Gonzales is the one figure most responsible for creating a legal philosophy in support of Bush's authoritarian rule (the president is permitted to violate the Constitution and laws passed by Congress whenever he is acting as "commander-in-chief" during "wartime"), and for justifying torture and other severe violations of Americans' civil liberties (the "war on terrorism" trumps all constitutional protections).
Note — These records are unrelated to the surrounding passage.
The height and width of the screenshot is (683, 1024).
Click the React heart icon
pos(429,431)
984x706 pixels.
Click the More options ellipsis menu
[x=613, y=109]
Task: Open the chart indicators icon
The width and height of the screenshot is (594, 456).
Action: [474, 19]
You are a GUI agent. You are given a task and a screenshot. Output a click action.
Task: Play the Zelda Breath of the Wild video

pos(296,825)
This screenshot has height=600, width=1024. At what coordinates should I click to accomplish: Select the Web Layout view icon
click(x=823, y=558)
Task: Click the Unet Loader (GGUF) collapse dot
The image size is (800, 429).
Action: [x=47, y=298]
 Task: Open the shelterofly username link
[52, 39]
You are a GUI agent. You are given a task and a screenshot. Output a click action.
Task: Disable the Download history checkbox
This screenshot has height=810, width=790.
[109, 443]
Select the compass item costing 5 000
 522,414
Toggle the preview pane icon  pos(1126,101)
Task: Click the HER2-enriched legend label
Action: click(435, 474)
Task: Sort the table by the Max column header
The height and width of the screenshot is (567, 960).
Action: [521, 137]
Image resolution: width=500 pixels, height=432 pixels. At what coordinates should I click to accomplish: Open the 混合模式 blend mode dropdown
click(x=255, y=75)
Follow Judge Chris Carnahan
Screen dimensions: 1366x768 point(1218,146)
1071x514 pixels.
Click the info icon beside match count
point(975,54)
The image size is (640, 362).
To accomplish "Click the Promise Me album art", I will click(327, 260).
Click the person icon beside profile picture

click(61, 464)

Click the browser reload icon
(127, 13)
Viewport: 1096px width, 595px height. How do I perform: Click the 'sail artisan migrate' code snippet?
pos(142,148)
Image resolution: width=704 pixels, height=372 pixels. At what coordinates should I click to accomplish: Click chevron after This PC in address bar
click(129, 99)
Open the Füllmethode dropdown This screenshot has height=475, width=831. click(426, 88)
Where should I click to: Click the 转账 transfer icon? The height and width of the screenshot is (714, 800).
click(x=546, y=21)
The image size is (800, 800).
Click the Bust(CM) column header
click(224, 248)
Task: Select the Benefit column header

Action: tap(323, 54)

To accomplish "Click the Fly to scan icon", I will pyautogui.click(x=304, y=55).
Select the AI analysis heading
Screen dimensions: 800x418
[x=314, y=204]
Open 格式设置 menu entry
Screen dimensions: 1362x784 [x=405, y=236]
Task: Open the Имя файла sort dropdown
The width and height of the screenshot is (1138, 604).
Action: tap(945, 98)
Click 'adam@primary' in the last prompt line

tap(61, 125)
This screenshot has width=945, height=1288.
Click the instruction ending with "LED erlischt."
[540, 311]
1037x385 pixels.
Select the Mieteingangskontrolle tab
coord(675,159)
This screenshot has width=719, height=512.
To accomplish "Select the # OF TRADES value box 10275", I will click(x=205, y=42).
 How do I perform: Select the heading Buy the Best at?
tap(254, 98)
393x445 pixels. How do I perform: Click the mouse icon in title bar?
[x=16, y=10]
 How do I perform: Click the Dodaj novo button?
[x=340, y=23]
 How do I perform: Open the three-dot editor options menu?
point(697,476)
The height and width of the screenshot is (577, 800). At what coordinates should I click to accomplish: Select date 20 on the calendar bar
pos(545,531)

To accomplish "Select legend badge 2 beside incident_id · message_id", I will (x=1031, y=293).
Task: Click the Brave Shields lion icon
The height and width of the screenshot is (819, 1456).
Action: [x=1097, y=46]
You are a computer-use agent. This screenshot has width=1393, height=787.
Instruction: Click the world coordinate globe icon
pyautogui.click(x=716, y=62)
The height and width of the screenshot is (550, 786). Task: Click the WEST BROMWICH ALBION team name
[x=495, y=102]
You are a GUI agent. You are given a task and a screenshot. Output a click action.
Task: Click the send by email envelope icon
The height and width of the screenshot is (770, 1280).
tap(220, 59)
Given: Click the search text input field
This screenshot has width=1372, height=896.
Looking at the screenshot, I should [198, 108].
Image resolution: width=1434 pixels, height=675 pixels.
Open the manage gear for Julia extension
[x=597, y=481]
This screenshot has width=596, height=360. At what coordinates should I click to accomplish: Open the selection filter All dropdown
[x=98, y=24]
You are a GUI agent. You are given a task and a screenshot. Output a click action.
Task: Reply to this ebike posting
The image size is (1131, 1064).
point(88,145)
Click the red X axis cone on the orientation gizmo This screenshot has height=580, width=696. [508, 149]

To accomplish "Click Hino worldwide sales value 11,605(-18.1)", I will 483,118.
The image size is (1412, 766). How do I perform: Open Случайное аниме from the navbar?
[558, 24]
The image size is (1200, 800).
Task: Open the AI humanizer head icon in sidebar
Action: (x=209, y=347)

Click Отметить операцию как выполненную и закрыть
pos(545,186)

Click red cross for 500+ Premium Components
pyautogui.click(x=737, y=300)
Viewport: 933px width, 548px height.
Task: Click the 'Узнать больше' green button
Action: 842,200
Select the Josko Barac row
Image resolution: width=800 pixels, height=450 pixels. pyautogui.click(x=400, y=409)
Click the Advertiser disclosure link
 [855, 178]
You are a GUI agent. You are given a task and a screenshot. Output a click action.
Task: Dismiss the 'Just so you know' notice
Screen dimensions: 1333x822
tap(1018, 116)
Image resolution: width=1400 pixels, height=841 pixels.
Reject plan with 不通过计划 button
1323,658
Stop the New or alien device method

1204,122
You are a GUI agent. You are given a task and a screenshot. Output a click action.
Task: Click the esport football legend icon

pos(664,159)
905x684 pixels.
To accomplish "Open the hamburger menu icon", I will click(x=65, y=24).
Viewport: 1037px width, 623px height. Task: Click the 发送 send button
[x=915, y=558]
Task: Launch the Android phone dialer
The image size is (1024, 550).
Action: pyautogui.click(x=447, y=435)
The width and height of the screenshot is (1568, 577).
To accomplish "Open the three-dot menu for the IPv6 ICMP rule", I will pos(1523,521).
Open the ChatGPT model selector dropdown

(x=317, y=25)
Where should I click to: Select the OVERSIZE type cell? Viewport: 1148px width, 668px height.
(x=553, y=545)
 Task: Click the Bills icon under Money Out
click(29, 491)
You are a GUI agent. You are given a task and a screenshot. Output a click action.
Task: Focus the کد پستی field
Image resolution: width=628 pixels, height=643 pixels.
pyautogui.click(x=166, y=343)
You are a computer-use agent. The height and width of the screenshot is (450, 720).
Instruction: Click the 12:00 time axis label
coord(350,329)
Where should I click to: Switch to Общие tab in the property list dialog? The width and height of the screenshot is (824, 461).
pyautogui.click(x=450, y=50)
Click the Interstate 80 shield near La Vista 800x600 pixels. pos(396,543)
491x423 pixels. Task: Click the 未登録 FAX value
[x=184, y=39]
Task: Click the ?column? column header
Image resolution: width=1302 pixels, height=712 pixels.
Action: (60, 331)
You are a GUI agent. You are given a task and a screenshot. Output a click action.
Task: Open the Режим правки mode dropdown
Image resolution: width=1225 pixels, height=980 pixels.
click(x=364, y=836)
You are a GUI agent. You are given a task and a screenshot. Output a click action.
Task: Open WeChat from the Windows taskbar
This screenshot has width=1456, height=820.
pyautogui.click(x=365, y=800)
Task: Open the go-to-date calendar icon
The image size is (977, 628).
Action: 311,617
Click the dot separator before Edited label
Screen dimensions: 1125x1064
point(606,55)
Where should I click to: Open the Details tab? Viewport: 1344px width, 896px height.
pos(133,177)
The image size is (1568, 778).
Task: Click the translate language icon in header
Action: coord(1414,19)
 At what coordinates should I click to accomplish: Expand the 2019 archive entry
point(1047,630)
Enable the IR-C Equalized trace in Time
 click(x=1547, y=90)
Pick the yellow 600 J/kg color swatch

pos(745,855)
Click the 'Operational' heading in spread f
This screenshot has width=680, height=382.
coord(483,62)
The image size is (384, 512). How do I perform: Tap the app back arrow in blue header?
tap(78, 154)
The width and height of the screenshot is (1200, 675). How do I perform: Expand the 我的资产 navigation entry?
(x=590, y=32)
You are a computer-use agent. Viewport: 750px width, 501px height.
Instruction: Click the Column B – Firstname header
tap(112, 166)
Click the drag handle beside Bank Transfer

But Gonzales will not be removed from office for those gross crimes, but because he couldn't cover his tracks well enough in internal White House emails and lied in his attempt to escape culpability.

It does the heart good to see the shrinking Bush Bunker crew start to run out of lower-level scapegoats (Libby the fall guy for Cheney, Rumsfeld the sacrificial lamb for continuing the Iraq war policy, Sampson for Gonzales, et al.). That means that the genuine villains, those in control of policy, are now, finally, having to face the music.

When Gonzo goes, that should mean that the progenitors of CheneyBush policy (those two, plus Rove, Rice and Hadley) will be left even more exposed and thus the primary targets of congressional investigations -- and, in the case of Bush and Cheney, impeachment proceedings.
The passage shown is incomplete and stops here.